There were two main groups of cossacks:
- Zaporozhian Cossacks, named so because their stronghold (Zaporozhian Sich) was located on an island beyond ("Za") the rapids ("porogi") of the river Dnieper. For a while the Zaporozhians helped (for Sich Cossacks) or served (for Registered Cossacks) Poland fighting off Crimean Tatars — not that Poland had much control over them. They played a big role in the history of Ukraine, at one point liberating it from Poland and creating the Cossack Hetmanate - a Ukrainian state in 1648-1764, a vassal of Muscovy and later Russian Empire during most of its history. Russian government, while seeing the value of mighty Zaporozhian Cossack troops, barely tolerated Sich's and Hetmanate's existence, as their regions were free of serfdom and too autonomous for The Empire. Considering it to be a separatist element, Russian Empire under Catherine II annexed Cossack Hetmanate in 1764, then ordered to destroy the Sich in 1775. After the fall of Sich, many Zaporozhian cossacks migrated to the Kuban river valley, and these ones became the Black Sea Cossack Host, later known as Kuban Cossacks. Other Cossacks either intermingled with other parts of Ukrainian society, or escaped to the Ottoman Empire where they were organised into the Danube Cossack Host (Zadunays'ka Sich), which later returned to Russian-ruled Ukraine and became the Azov Cossack Host, that existed until 1866.

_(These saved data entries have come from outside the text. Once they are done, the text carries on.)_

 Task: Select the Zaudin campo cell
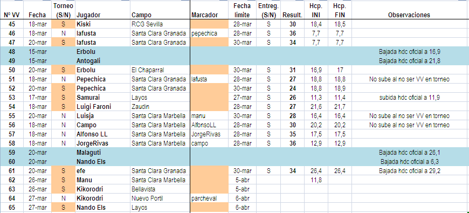[x=160, y=107]
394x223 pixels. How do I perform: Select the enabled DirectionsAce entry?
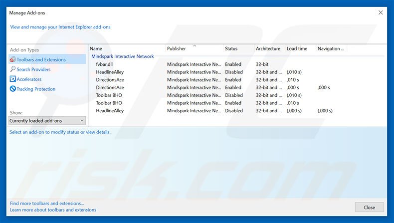(110, 80)
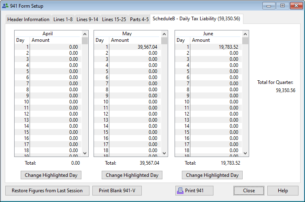
Task: Click the Print Blank 941-V button
Action: [117, 191]
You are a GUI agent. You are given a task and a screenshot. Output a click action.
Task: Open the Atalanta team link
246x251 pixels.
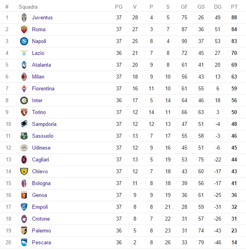(x=41, y=65)
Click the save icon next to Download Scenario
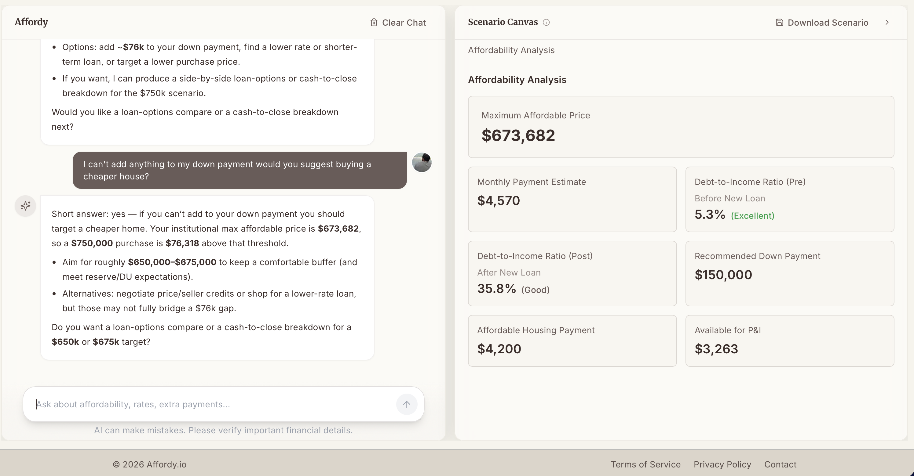The image size is (914, 476). click(779, 22)
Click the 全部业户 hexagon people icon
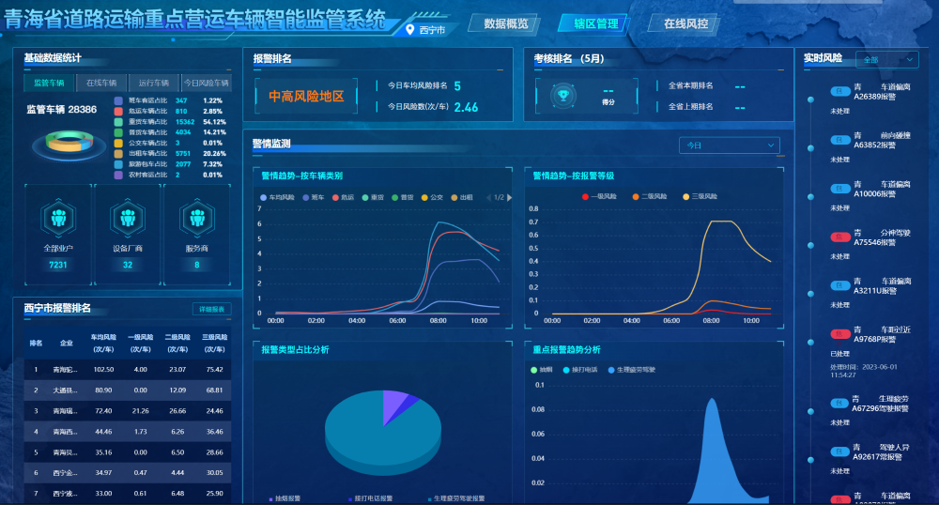 59,218
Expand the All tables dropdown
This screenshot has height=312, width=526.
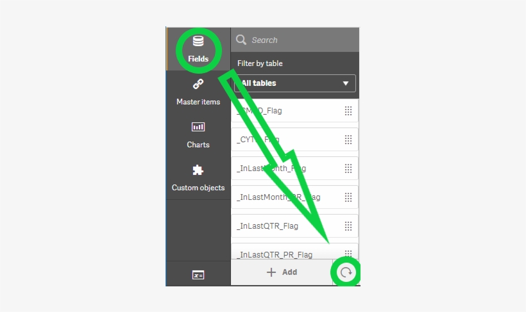point(295,83)
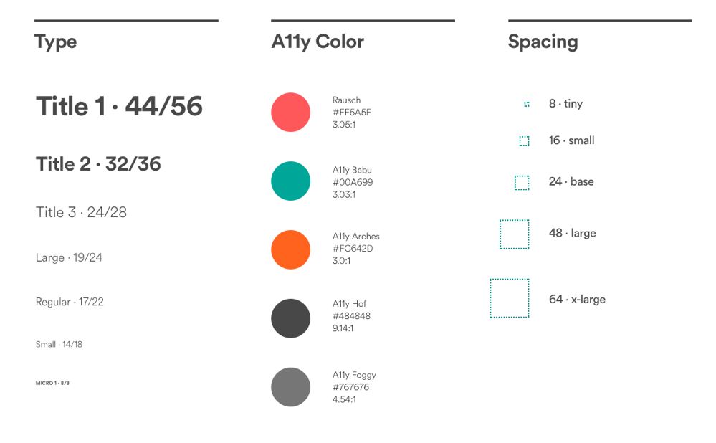Select the 48 large dotted square icon
This screenshot has height=443, width=716.
click(515, 234)
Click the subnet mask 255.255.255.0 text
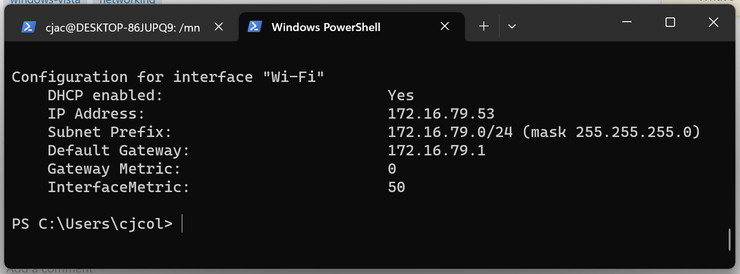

- Don Cossacks, named because of the river Don. Gradually formed after Brodnici ("ford men", a large multi-ethnic group in southern Ruthenia) intermingled with Mongols and Cumans (traditional seminomad rivals and allies of Ruthenian princes) in the Steppe and thus adopted independent steppe-wandering style of life, as well as their name (the word "Cossack" has Turkic origins, usually reffering to "free men", who could not find their place in society and went into the steppes, where they acknowledged no authority - some other Turkic names have the same etymology - the Kazakh people for example) from these nomads. Joined by adventurous Russian nobles and runaway peasants, the Don Host became an important part of Muscovite Tsardom's politics, while staying independent from the Tsar until the beginning of 18th century. After the suppression of Bulavin's revolt by the Russians, the Don Host was completely incorporated into Russia as an irregular military organization with some privileges, but less autonomy.
Other groups included Terek Cossacks, Ussuri Cossacks, Ural Cossacks etc. Cossacks were exempt from tax and were granted some land in exchange for military service, and as such considered minor nobility (that was especially the case with Registered Cossacks in Polish-Lithuanian Commonwealth). Cossack settlements were called "stanitsa" in Russia and "sloboda" or "zymivnik" in Ukraine. These settlements enjoyed higher liberties than common villages, e.g. a serf who managed to join the Cossacks was free from his former owner's pursuit.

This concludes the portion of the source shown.